• [TASK OBJECTIVE]
Although the data below holds other lines too, output only those from the line with "This screenshot has height=425, width=868." up to and including the line with "Image resolution: width=924", exactly as they appear.

• [Dataset entries]
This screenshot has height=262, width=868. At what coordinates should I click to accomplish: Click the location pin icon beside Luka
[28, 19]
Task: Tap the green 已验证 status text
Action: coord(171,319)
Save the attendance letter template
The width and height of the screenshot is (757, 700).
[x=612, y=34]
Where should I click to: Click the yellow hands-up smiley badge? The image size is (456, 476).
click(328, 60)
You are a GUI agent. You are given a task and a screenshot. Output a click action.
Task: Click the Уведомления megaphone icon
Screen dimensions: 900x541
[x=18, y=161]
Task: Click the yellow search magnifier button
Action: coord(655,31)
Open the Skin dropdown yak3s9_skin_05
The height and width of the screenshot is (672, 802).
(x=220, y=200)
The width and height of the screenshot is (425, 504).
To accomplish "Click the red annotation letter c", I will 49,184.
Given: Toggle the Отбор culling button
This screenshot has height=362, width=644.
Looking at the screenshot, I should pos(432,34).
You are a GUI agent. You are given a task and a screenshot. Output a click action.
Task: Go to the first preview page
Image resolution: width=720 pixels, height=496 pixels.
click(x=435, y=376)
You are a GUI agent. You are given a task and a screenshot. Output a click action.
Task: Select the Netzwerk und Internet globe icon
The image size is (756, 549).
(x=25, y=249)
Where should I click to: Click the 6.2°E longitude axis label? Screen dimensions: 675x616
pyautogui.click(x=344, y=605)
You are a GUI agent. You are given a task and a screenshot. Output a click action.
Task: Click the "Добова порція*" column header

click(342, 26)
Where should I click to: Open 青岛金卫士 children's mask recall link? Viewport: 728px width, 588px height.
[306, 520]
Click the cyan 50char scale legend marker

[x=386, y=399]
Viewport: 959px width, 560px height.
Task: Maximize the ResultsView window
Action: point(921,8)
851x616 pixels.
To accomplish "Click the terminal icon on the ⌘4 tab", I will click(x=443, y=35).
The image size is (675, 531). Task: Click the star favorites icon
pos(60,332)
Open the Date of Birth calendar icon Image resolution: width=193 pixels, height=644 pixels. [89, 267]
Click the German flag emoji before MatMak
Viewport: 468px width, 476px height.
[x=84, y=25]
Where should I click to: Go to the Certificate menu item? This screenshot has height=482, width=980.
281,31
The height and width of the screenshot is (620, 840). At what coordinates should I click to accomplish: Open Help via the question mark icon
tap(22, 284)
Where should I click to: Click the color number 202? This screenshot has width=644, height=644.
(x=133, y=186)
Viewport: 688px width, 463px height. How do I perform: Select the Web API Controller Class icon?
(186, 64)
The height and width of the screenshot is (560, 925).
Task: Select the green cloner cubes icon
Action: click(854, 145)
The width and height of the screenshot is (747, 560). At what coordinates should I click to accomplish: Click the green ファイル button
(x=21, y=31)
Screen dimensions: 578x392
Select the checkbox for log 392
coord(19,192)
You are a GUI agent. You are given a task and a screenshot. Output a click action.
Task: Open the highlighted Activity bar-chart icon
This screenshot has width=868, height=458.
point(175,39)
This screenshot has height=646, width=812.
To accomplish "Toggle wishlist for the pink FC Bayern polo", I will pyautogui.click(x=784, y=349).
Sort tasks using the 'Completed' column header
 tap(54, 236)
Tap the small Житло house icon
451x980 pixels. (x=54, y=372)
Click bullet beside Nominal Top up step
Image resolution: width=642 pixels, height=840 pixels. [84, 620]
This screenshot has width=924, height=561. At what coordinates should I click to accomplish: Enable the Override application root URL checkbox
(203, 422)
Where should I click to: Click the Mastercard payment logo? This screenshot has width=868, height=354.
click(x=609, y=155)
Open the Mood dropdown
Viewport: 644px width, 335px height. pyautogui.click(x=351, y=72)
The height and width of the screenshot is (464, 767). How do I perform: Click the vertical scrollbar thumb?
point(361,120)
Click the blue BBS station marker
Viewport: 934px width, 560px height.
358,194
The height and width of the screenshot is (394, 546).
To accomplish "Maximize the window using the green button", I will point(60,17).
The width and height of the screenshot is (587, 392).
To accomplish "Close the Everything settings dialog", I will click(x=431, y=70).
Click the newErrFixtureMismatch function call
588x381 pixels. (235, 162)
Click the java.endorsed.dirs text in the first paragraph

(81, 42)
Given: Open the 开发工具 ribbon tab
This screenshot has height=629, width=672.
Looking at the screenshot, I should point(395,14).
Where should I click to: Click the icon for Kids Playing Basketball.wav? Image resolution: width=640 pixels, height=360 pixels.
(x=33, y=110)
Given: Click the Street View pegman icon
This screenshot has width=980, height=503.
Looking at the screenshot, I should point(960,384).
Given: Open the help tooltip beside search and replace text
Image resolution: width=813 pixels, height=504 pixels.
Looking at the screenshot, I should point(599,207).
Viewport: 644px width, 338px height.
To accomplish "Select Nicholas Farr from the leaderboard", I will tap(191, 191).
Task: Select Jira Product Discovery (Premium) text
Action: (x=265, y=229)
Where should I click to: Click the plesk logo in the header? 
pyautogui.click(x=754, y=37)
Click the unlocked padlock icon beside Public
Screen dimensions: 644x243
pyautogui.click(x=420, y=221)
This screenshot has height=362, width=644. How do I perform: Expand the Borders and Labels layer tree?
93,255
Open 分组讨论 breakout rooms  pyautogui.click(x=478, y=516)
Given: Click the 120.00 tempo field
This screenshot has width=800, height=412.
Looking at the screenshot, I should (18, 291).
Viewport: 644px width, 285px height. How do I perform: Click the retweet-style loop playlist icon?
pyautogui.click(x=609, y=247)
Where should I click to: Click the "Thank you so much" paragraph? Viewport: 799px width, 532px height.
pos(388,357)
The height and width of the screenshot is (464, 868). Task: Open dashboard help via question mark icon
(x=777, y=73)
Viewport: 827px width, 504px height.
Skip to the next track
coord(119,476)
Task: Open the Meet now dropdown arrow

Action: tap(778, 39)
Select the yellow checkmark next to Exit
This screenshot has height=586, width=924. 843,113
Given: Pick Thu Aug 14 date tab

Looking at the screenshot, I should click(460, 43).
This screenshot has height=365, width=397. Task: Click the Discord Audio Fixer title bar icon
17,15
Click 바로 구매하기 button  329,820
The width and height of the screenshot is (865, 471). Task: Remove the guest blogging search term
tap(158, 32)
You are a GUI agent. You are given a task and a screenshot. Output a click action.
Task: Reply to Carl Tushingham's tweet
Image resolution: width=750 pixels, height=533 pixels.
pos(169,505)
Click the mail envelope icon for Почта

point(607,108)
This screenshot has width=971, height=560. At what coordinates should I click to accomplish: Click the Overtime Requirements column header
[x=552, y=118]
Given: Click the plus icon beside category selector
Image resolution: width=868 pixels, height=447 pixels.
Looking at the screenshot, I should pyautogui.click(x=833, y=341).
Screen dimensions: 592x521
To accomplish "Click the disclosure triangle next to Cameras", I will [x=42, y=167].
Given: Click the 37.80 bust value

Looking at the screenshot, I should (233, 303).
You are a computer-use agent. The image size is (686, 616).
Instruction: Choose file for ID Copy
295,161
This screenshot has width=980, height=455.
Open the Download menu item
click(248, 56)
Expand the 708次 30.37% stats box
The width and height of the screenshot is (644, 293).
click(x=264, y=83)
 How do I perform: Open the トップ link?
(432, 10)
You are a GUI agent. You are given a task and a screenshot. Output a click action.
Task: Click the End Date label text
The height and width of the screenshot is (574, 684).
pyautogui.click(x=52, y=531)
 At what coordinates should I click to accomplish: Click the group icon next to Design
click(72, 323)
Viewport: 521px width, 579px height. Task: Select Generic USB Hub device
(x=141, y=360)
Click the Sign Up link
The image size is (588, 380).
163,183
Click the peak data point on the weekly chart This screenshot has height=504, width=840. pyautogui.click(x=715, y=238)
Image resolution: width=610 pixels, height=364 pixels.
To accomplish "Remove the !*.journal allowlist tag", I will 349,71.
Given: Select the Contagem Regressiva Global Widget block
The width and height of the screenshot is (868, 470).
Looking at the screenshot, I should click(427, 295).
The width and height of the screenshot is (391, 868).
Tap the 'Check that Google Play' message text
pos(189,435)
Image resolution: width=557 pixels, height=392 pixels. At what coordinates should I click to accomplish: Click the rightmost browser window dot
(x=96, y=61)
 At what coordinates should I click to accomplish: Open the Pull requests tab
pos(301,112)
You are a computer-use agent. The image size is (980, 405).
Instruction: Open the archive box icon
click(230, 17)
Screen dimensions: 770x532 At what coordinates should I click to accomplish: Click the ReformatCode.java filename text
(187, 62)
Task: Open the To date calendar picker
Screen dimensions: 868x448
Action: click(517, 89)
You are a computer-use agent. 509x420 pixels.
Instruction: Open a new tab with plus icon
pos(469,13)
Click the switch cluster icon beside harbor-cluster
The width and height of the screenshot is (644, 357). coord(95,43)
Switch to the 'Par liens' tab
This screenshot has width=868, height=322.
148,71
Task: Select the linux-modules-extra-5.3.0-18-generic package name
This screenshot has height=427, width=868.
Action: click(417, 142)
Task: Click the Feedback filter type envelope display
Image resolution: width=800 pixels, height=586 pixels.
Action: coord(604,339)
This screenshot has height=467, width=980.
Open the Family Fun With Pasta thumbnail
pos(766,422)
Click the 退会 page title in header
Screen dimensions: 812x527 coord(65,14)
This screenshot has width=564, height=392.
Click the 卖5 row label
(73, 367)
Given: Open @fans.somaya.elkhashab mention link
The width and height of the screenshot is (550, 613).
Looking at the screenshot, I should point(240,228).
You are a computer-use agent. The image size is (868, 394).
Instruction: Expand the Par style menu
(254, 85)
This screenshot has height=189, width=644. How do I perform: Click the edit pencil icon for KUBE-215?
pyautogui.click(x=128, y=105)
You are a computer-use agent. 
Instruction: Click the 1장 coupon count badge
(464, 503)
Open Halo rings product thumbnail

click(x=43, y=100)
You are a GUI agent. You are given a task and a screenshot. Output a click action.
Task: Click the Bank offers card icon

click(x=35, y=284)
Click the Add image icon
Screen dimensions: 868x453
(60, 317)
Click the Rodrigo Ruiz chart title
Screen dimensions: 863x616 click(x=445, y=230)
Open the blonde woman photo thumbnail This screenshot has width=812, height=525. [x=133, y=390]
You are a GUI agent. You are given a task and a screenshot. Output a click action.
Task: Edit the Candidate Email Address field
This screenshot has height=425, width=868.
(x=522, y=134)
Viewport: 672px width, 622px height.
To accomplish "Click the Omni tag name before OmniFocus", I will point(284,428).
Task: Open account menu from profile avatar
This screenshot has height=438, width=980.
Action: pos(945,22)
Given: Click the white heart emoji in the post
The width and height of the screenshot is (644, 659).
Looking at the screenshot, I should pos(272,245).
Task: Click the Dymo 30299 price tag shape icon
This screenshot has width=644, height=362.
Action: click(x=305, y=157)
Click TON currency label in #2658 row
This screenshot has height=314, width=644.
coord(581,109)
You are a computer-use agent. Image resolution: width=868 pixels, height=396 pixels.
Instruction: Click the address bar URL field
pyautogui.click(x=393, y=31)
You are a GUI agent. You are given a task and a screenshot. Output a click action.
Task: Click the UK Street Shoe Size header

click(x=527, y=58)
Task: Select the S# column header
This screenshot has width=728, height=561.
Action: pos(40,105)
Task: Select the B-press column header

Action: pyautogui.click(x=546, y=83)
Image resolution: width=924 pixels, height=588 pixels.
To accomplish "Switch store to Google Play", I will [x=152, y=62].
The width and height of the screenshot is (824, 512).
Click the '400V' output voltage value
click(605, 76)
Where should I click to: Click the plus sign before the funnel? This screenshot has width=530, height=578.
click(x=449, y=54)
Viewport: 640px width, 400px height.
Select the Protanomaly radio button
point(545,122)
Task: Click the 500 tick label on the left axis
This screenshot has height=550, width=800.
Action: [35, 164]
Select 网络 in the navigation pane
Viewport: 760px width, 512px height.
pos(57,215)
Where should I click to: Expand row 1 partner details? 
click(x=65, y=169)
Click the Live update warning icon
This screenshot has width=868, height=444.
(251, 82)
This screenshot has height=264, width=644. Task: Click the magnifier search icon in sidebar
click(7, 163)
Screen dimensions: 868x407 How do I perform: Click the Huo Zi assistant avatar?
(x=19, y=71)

• [WRITTEN SOLUTION]
This screenshot has height=425, width=868.
(x=522, y=134)
Viewport: 672px width, 622px height.
To accomplish "Click the Omni tag name before OmniFocus", I will point(284,428).
Task: Open account menu from profile avatar
This screenshot has height=438, width=980.
Action: pos(945,22)
Given: Click the white heart emoji in the post
The width and height of the screenshot is (644, 659).
Looking at the screenshot, I should pos(272,245).
Task: Click the Dymo 30299 price tag shape icon
This screenshot has width=644, height=362.
Action: click(x=305, y=157)
Click TON currency label in #2658 row
This screenshot has height=314, width=644.
coord(581,109)
You are a computer-use agent. Image resolution: width=868 pixels, height=396 pixels.
Instruction: Click the address bar URL field
pyautogui.click(x=393, y=31)
You are a GUI agent. You are given a task and a screenshot. Output a click action.
Task: Click the UK Street Shoe Size header

click(x=527, y=58)
Task: Select the S# column header
This screenshot has width=728, height=561.
Action: pos(40,105)
Task: Select the B-press column header

Action: pyautogui.click(x=546, y=83)
Image resolution: width=924 pixels, height=588 pixels.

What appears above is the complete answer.